John Lindsay

Personal information
- Date of birth: 1900
- Place of birth: Cardenden, Scotland
- Position: Left-half/outside left

Senior career*
- Years: Team / Apps / (Gls)
- 1922–1927: Partick Thistle / 15 / (3)
- 1925–1926: → Broxburn United (loan) / 20 / (5)
- 1927–1928: Rhyl Athletic
- 1928–1930: Liverpool / 14 / (2)
- 1930–1931: Swansea Town
- 1931–1932: Rhyl Athletic
- ?: Bangor City
- ?: Lochgelly Amateurs

= John Lindsay (footballer, born 1900) =

Scottish footballer

John Lindsay was a Scottish footballer who played as a left-half and an outside-left, most notably for Liverpool.

==Career==
Lindsay started his senior career with Partick Thistle in 1922. After suffering a serious knee injury, he switched to the Welsh side Rhyl Athletic for the 1927–28 season, and he scored 60 goals for the club.

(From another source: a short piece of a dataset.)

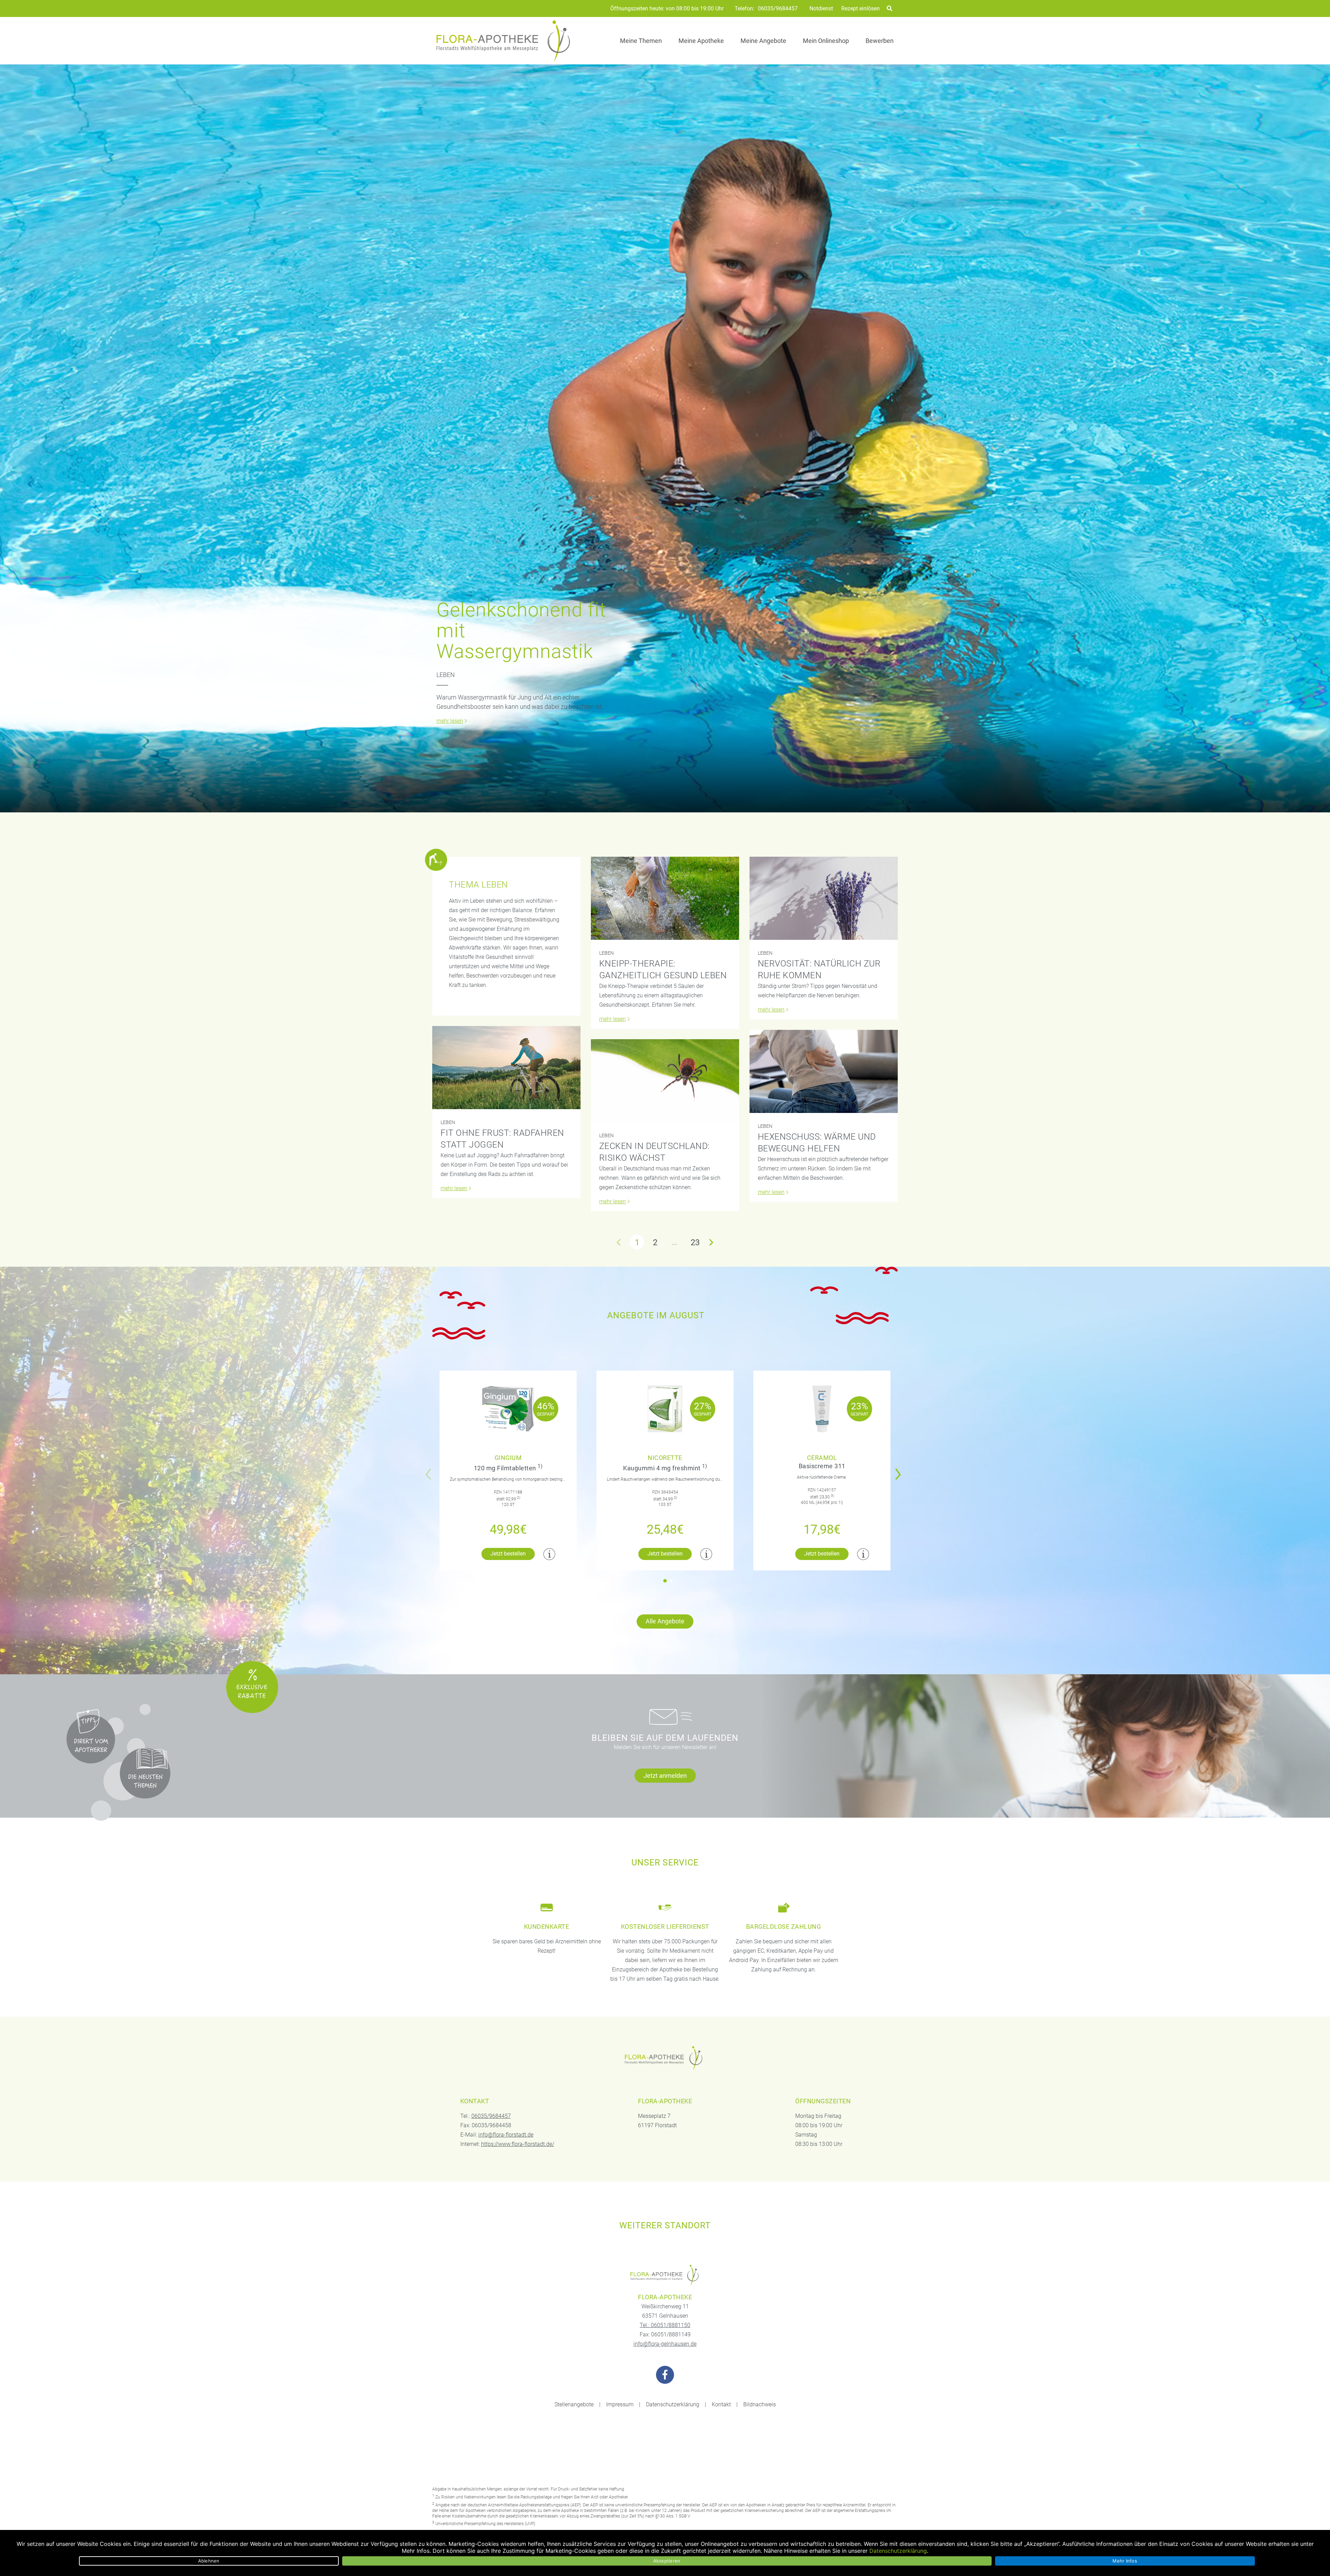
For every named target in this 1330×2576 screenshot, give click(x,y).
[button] (900, 1469)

This brought him to the attention of English First Division side Liverpool, who signed him in April 1928. He made his Liverpool debut on 1 December 1928, starting the match in a 3–0 victory over Derby County. He scored his first goal for the club on 30 January 1929, in a 5–2 FA Cup fourth round replay defeat to Bolton Wanderers. He left the club when his contract expired in January 1930, having made 16 appearances in total for Liverpool. Lindsay then moved back to Wales, where he joined Swansea Town, before moving back to Rhyl Athletic in 1931. He later played in Northern Ireland for Bangor City and in Scotland for Lochgelly Amateurs.